AcademySoftwareFoundation / OpenTimelineIO

Open Source API and interchange format for editorial timeline information.
http://opentimeline.io
Apache License 2.0
1.41k stars 278 forks source link

timeline_widget breaks VFX Platform 2015 compatibility #289

Open dramyankee opened 5 years ago

dramyankee commented 5 years ago

With the update from PySide to PySide2 after beta version 0.7.1 the timeline widget is no longer compatible with VFX Platform 2015. Unfortunately we have not yet moved past 2015.
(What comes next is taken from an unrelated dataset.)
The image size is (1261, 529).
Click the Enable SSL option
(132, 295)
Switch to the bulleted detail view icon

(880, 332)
jminor commented 5 years ago

That's unfortunate. Can you check to see if switching to use Qt.py works for you? We're not allowed to include Qt.py in OTIO, but it should be pretty easy to try it out. https://github.com/mottosso/Qt.py

jminor commented 5 years ago

@dramyankee were you able to try Qt.py as a workaround for this?

dramyankee commented 5 years ago

Hi @jminor, yes that worked for me. Perhaps adding a try/except around the PySide2 import which falls through to attempting to import from Qt may be added?
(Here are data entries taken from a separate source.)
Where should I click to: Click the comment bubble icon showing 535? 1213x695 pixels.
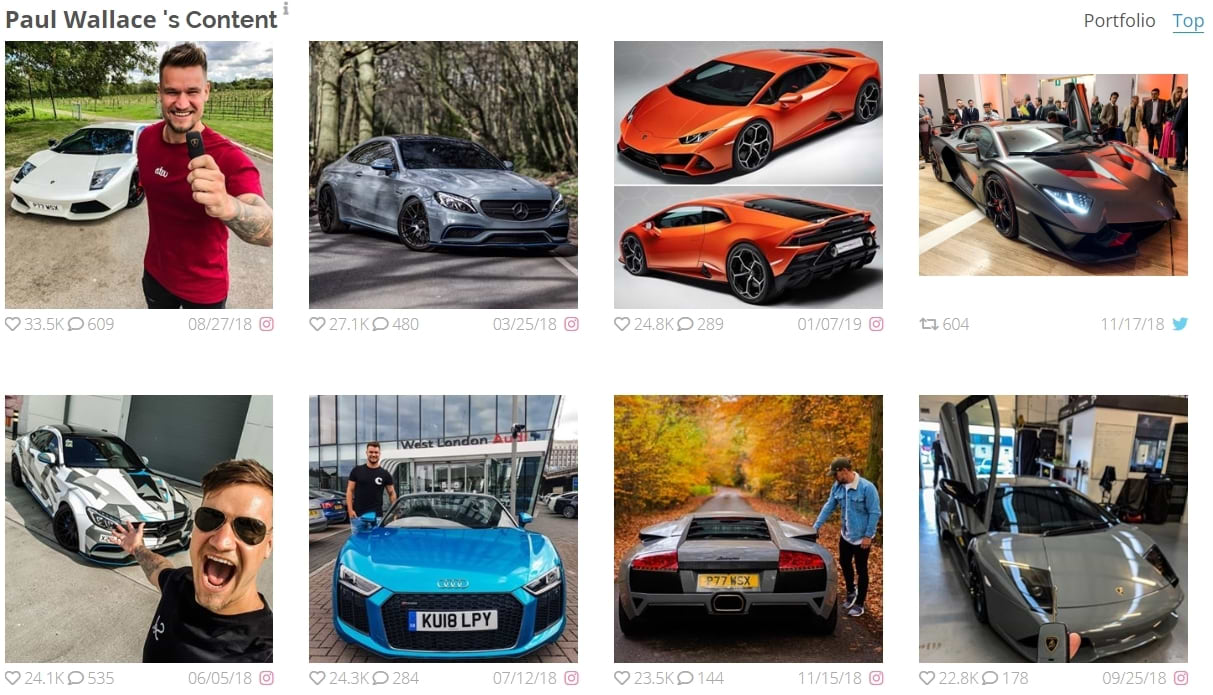click(76, 678)
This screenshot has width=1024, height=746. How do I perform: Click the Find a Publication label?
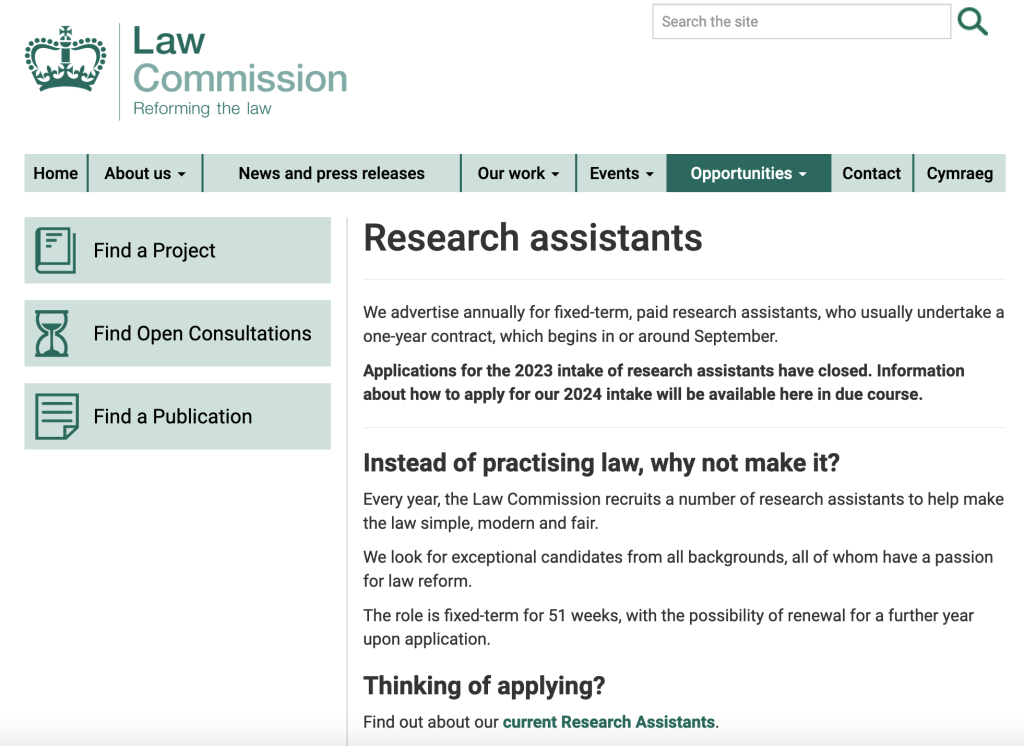click(x=172, y=417)
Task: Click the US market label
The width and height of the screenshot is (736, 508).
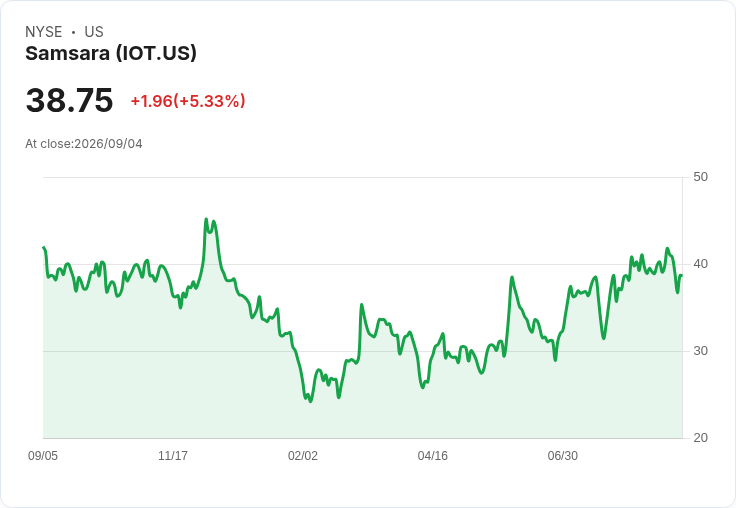Action: click(94, 32)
jminor commented 5 years ago

Oh good. Did you have to update all of the from PySide2 ... statements to from Qt ...?

dramyankee commented 5 years ago

That's correct.

melMass commented 5 years ago

@jminor may I ask the reason not to go with Qt.py, it seems really suited to the project.

I'm planing on making a fork with Qt.py if that's not planned by you guys, just waiting for a proper 1.0

DigitalDomain is working on an automatic converter here QtPyConvert

ssteinbach commented 5 years ago

@melMass this was the thread: https://github.com/PixarAnimationStudios/OpenTimelineIO/issues/73

melMass commented 5 years ago

@ssteinbach Thanks Stephan, what are the legal concerns ? @mottosso might help

alatdneg commented 5 years ago

I've got the same problem no access to PySide2, I tried using Qt.py but I get PySide.QtGui.QFontDatabase' has no attribute 'systemFont. I guess it's using something only suported in Qt5.

mottosso commented 5 years ago

We're not allowed to include Qt.py in OTIO

Anything that could be changed in Qt.py to enable this? Could issue the source under public domain, which is pretty much what MIT is already.

jminor commented 5 years ago

Let me ask our legal folks for clarification on why they don’t want us using Qt.py.

tokejepsen commented 4 years ago

@jminor any update from legal folks about using Qt.py?

mottosso commented 4 years ago

My understanding is that legal confused Qt.py for PyQt (quite similar-sounding names, especially to the layman), which is under the GPL, and that they preferred to stick with PySide, which is LGPL, even though Qt.py is under MIT (which is more permissive than both GPL and LGPL).

jminor commented 4 years ago

No, nothing on this subject has changed. Sorry. We can ask again after OTIO transitions to ASWF - that might change the equation, but I don't know.